▶ _TASK TO CARRY OUT_: Please repeat nothing except the lines from the one containing "Where should I" through the end of the records, exactly and without pictures.

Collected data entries
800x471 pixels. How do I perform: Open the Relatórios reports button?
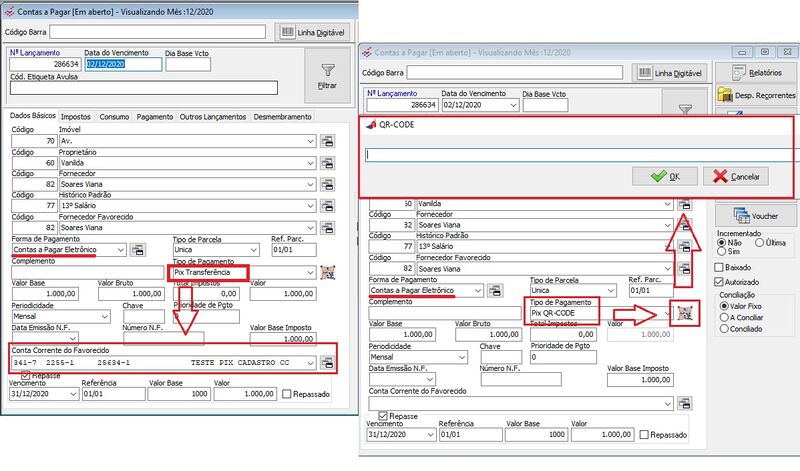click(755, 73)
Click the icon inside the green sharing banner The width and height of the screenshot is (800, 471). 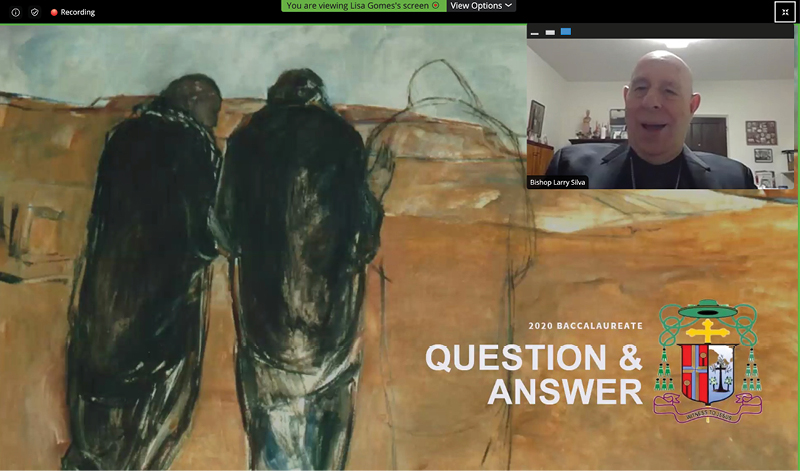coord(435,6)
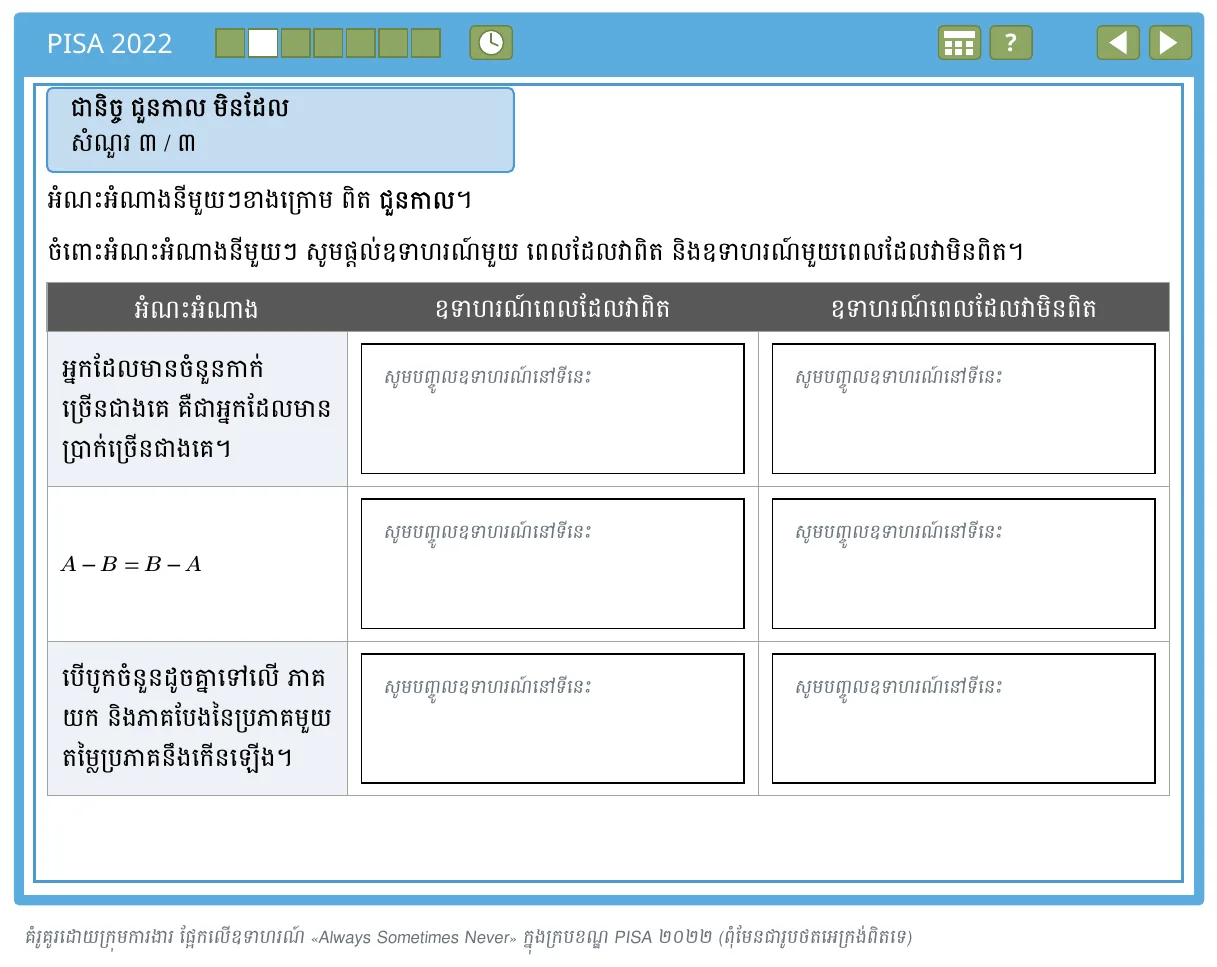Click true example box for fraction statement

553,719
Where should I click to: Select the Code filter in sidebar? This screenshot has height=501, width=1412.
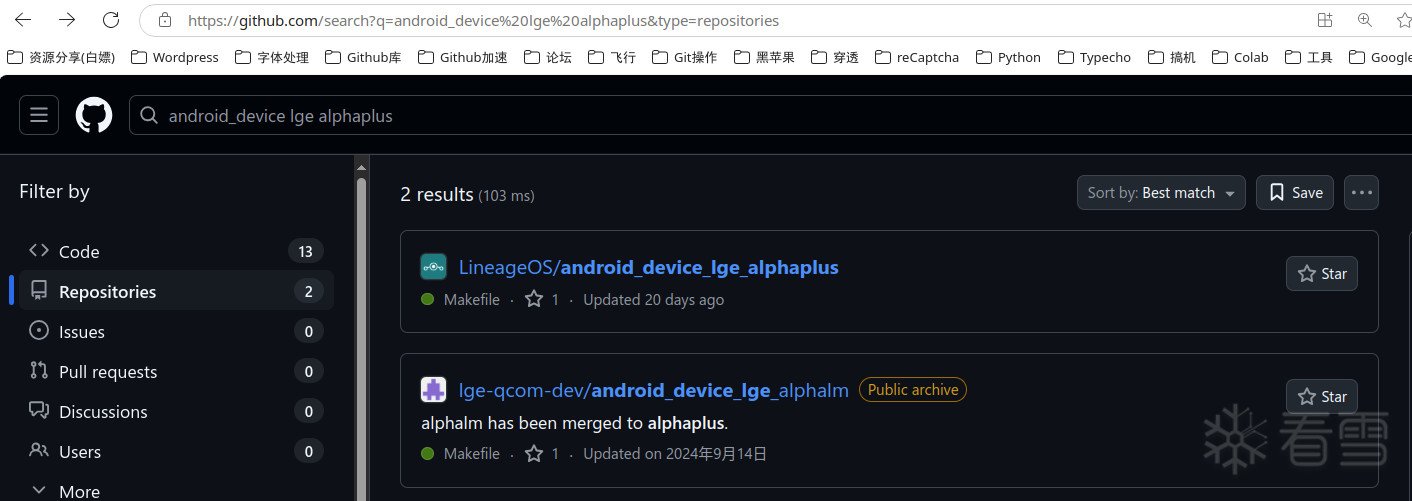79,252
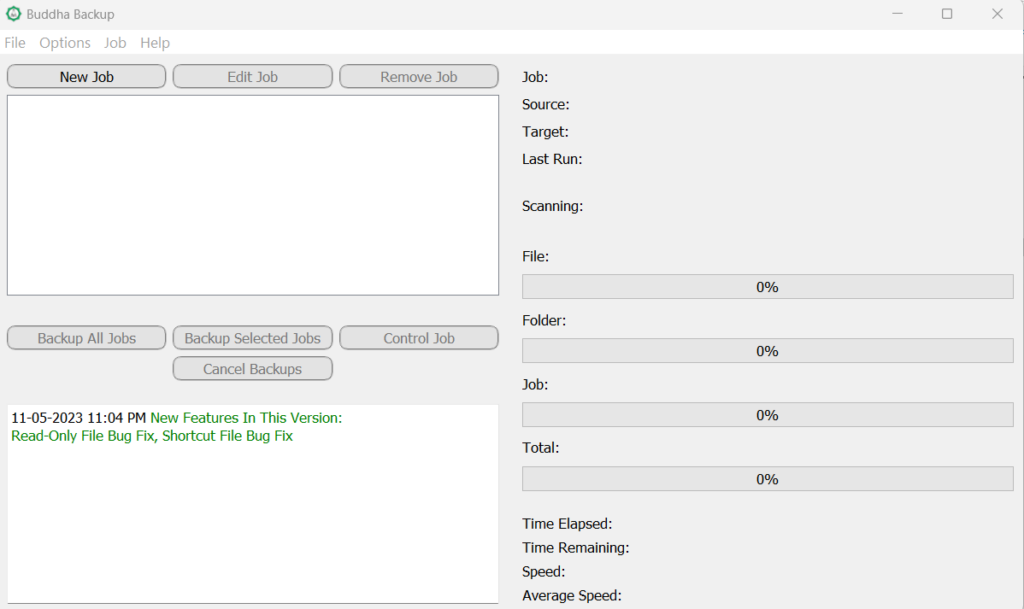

▶ _RESPONSE TO THE TASK_:
Where should I click to: Select the Code filter in sidebar? This screenshot has height=501, width=1412.
79,252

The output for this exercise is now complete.